Now, this is not exactly the best place for a C#-related question, so I can't exactly tell whether this works for you in your environment but one approach can be to specify the username and password together with the URL like so:
var completeURL = "http://maguser676:mypassword@localhost:1234/magmi/web/magmi_run.php?mode=update&profile=MyMAGMIProfile&engine=magmi_productimportengine:Magmi_ProductImportEngine&CSV:filename=../../data/upload/muk_000000045_price.csv";
Second option would be to comment a part of the authentication behavior and restrict the access to MAGMI by an IP address without further authentication (obviously, you should not do this if the C#-application is executed by a machine without a static IP address and/or there are other reasons why the IP address is not to be rated secure e.g. due to the networks topology it is assigned to):
magmi/.htaccess (create this new file)
# Allow access to MAGMI GUI by the following IP address only
<RequireAll>
Require ip 123.234.123.234
</RequireAll>
magmi/web/security.php (comment the if/else condition)
Note: There may be several places from where you could prevent MAGMI from asking for authentication, but that one was the first that came in my mind:
<?php
require_once(dirname(dirname(__FILE__))."/inc/magmi_auth.php");
function authenticate($username="",$password=""){
$auth = new Magmi_Auth($username,$password);
return $auth->authenticate();
}
// WWW-Auth disabled since we authenticate based on the IP address only.
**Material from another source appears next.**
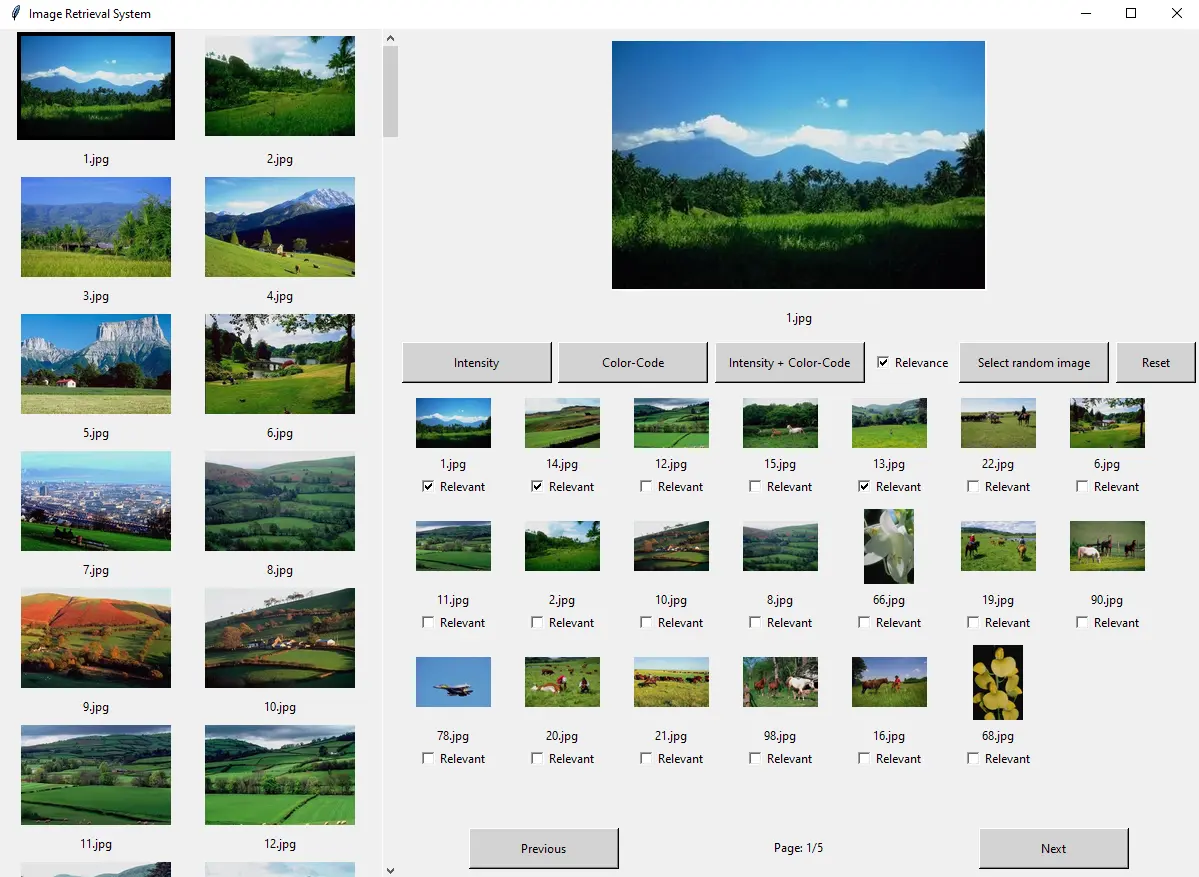Image resolution: width=1199 pixels, height=877 pixels.
Task: Mark 68.jpg as Relevant
Action: point(972,758)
/*if (!isset($_SERVER['PHP_AUTH_USER'])) {
header('WWW-Authenticate:Basic realm="Magmi"');
header('HTTP/1.0 401 Unauthorized');
echo 'You must be logged in to use Magmi';
die();
} else {
if (!authenticate($_SERVER['PHP_AUTH_USER'],$_SERVER['PHP_AUTH_PW'])){
header('WWW-Authenticate: Basic realm="Magmi"');
header('HTTP/1.0 401 Unauthorized');
echo 'You must be logged in to use Magmi';
die();
}
}*/
Ultimately, as a third option you could execute MAGMI by a cron job on the webserver (or by creating a Magento module that will schedule the execution of MAGMI on a regular basis) and just push the CSV to the import directory (side node: MAGMI could even connect to a remote database server e.g. via ODBC to get its data). This however might depend on your actual requirement and would require rather fundamental questions such as why there is a C#-application needed to execute a MAGMI import profile (which for sure can have its very own valid reason).